Popularly, The Year of Magical Thinking, the first of Didion’s two late-career “grief memoirs,” wrenched her image from the vitrine-like preservation of the woman in sunglasses, with the cigarette, leaning against the Corvette, into something more fully human, more embodied, capable of emotion, frail, and subject to the passage of time. But in my mind, the preceding book, Where I Was From, most explicitly and most intelligently examined her sentimental and intellectual transformation over the course of her life and career: “an exploration,” she called it, “into my own confusions about the place and the way which I grew up, confusions as much about America as about California, misapprehensions and misunderstandings so much a part of who I became that I can still to this day confront them only obliquely.”

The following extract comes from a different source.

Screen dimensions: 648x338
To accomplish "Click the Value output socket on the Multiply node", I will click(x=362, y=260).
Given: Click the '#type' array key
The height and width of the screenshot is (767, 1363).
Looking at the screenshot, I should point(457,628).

That last phrase is a bit of writerly misdirection. She confronts misapprehensions and misunderstandings quite directly. Didion was from Sacramento, from an old, fairly prosperous California family. Some of her ancestors had travelled West with the Donner party. She was raised to believe in a story of frontier independence and agricultural self-sufficiency—a religion of unfettered yeomanry with roots in the earliest Jeffersonian ideas about the American republic, which found its apotheosis in twentieth-century California before the social convulsions of the latter third of the century. And even over the course of her career, as her own youthful Goldwater conservatism was tossed by the shoals of the counterculture and her own midlife anomie, as it broke up on the rocks of Ronald Reagan’s sublime idiocy and the shocking crimes of the Iran-Contra scandal, one sensed that she was not quite ready to give up the ghost of that California entirely. Until she did.

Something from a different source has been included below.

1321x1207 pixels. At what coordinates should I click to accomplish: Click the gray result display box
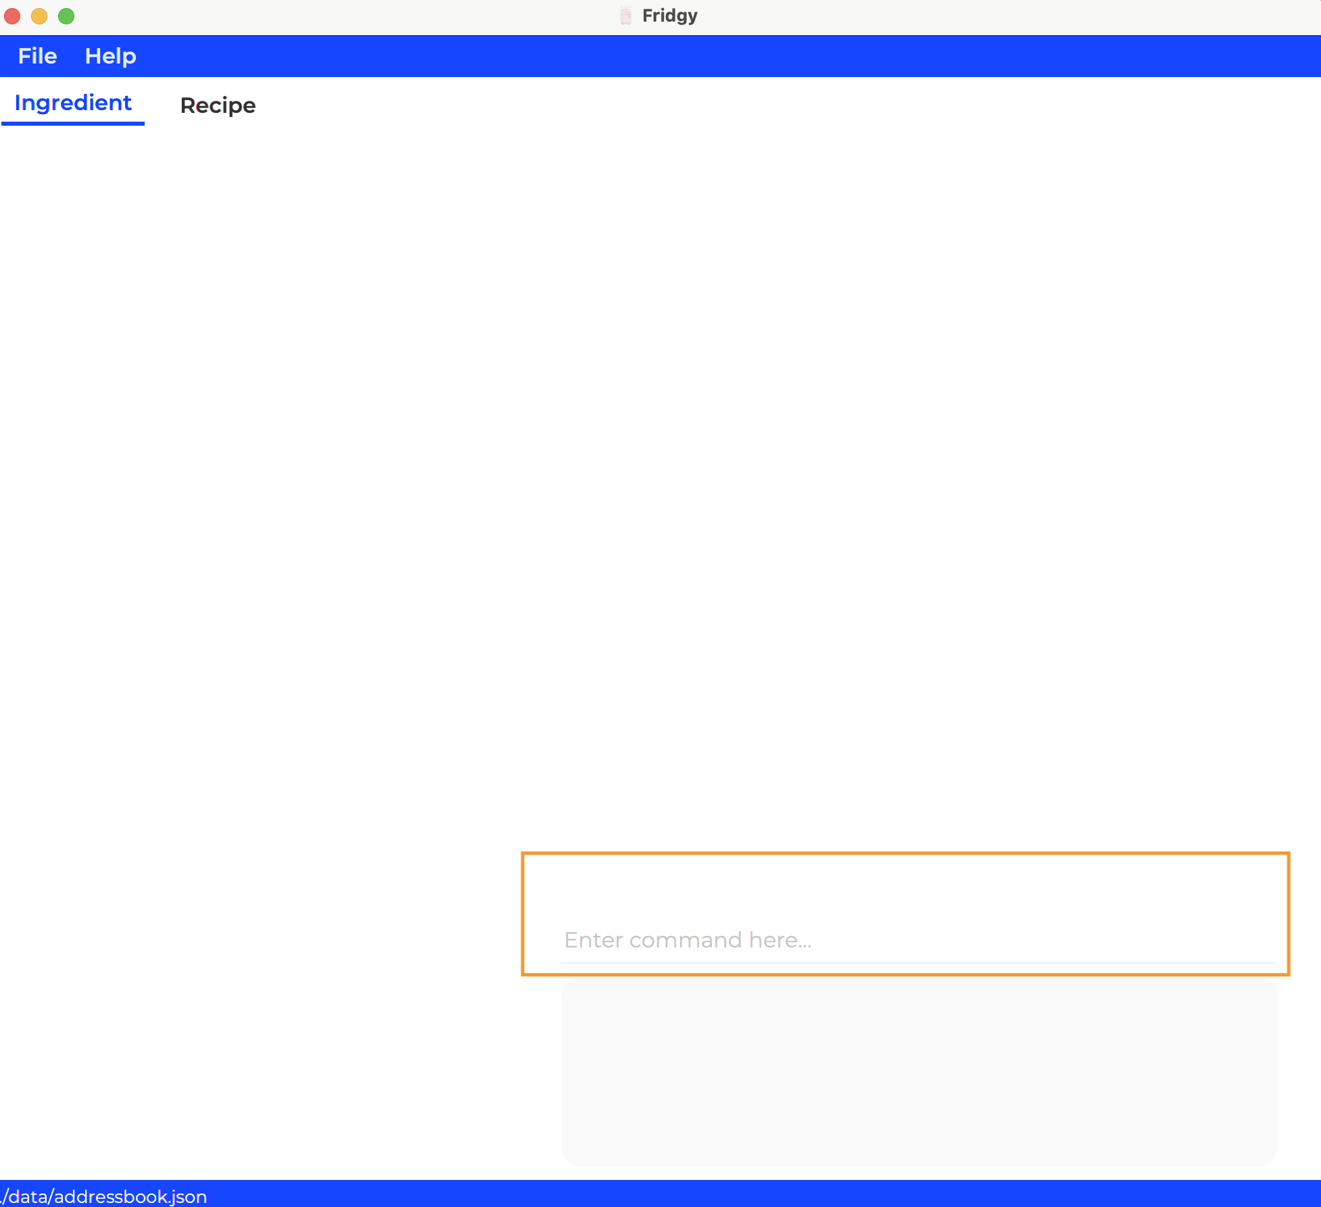pos(918,1073)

Where I Was From ranges from the “pioneer” Anglo settlement of the state—then, as now, dominated by huge landholdings, speculation, and an industrial form of agriculture—to the massive environmental engineering of the Sacramento Valley, from her personal family history to the defense industrysubsidized (and, later, defense industryabandoned) suburbanization of Southern California. It reexamines California as a massive project of federal investment, and therefore a project of American imperial ambition in its own right. (She is never unconscious of the fact that California itself was a part of Latin America until the U.S. decided to incorporate it.) Among other reexamined illusions, it contains an embarrassed, even angry, reassessment of a novel called Run, River, by one Joan Didion—her first novel. Didion was an Episcopalian of a sort, although her own mother had refused communion and professed herself incapable of believing in the divinity of Jesus, but was never especially religious in her writing. Nevertheless, I find that Where I Was From reads almost as a narrative of conversion—or, maybe, of repudiation: the discovery, after a lifetime of unthinking faith, that the same lifetime’s worth of steadily accumulating doubts suddenly rolls down the mountainside and drowns out the old, mumbled liturgies.

This is the least appreciated of Didion’s qualities, but I hope it is the one that receives the most examination and reexamination now that she has died. It would be a shame if her legacy is only the rhythmic subtleties of her prose. There have been more radical political transformations, certainly, and more complete changes in an author’s style across decades-long careers, but I think there have been few more interesting evolutions. The self is always to some degree an essayist’s only real topic, but Joan Didion was, at her very best, able to perceive and represent her own self as a metonym for a larger American experience of history as a dream from which we have to wake up in order to write it down.